Can you reproduce the lines between the one holding "Place cursor on the nmap command text" and the one holding "Click the info", inclusive, with "computer-use agent" swapped for "GUI agent" and everything else left unchanged?

** start of Material provided **

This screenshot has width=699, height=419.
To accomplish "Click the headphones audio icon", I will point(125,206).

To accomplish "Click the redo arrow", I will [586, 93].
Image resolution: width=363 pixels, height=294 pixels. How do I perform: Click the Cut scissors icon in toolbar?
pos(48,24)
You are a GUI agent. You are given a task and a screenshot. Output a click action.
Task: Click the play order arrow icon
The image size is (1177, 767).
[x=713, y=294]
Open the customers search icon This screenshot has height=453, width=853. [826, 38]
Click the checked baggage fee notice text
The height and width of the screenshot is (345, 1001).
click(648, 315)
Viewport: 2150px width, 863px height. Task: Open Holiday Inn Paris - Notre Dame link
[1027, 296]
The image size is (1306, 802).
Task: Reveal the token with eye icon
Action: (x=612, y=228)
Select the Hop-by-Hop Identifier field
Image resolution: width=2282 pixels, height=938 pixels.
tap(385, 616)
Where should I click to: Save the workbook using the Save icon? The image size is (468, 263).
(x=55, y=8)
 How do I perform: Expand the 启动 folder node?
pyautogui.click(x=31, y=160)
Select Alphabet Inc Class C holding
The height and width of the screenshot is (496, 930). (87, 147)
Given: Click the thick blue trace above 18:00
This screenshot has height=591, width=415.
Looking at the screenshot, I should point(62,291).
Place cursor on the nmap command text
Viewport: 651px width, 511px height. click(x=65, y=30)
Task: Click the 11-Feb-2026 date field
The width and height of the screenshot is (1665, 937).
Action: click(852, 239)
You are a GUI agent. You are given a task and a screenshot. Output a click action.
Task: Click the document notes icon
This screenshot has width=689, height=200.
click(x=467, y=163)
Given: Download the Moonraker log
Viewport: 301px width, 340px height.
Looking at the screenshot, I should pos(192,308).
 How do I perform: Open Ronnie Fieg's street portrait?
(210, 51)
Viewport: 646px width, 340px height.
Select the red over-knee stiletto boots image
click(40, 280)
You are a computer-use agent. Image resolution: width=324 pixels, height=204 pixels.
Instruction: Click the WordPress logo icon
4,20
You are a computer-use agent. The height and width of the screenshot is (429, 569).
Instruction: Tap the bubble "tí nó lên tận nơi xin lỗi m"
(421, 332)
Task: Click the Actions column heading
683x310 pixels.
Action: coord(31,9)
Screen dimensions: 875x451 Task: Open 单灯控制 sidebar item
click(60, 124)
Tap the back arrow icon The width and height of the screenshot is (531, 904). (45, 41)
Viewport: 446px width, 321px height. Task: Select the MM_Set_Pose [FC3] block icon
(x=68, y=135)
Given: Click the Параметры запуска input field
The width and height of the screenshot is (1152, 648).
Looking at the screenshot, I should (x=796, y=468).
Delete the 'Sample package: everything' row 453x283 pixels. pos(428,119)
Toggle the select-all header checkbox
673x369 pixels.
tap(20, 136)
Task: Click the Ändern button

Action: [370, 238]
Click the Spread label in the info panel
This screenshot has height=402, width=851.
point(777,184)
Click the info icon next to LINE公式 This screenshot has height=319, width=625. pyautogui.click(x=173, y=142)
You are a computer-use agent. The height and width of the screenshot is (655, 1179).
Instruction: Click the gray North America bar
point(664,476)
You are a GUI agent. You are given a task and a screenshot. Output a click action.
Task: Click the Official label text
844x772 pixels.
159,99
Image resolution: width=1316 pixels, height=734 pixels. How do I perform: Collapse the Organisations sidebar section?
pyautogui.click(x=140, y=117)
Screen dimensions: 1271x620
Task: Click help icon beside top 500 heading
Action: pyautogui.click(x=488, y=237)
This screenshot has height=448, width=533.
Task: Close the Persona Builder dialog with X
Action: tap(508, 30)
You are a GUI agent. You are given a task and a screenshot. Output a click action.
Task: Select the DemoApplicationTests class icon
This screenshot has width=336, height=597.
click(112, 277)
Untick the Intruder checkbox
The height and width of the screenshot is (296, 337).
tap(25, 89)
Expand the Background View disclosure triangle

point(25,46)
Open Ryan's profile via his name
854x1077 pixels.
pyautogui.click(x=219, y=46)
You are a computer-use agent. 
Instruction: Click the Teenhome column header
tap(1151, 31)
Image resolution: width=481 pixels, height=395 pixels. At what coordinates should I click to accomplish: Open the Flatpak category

** end of Material provided **

Full solution:
Place cursor on the nmap command text
Viewport: 651px width, 511px height. click(x=65, y=30)
Task: Click the 11-Feb-2026 date field
The width and height of the screenshot is (1665, 937).
Action: click(852, 239)
You are a GUI agent. You are given a task and a screenshot. Output a click action.
Task: Click the document notes icon
This screenshot has width=689, height=200.
click(x=467, y=163)
Given: Download the Moonraker log
Viewport: 301px width, 340px height.
Looking at the screenshot, I should pos(192,308).
 How do I perform: Open Ronnie Fieg's street portrait?
(210, 51)
Viewport: 646px width, 340px height.
Select the red over-knee stiletto boots image
click(40, 280)
You are a GUI agent. Image resolution: width=324 pixels, height=204 pixels.
Instruction: Click the WordPress logo icon
4,20
You are a GUI agent. The height and width of the screenshot is (429, 569).
Instruction: Tap the bubble "tí nó lên tận nơi xin lỗi m"
(421, 332)
Task: Click the Actions column heading
683x310 pixels.
Action: coord(31,9)
Screen dimensions: 875x451 Task: Open 单灯控制 sidebar item
click(60, 124)
Tap the back arrow icon The width and height of the screenshot is (531, 904). (45, 41)
Viewport: 446px width, 321px height. Task: Select the MM_Set_Pose [FC3] block icon
(x=68, y=135)
Given: Click the Параметры запуска input field
The width and height of the screenshot is (1152, 648).
Looking at the screenshot, I should (x=796, y=468).
Delete the 'Sample package: everything' row 453x283 pixels. pos(428,119)
Toggle the select-all header checkbox
673x369 pixels.
tap(20, 136)
Task: Click the Ändern button

Action: [370, 238]
Click the Spread label in the info panel
This screenshot has height=402, width=851.
point(777,184)
Click the info icon next to LINE公式 This screenshot has height=319, width=625. pyautogui.click(x=173, y=142)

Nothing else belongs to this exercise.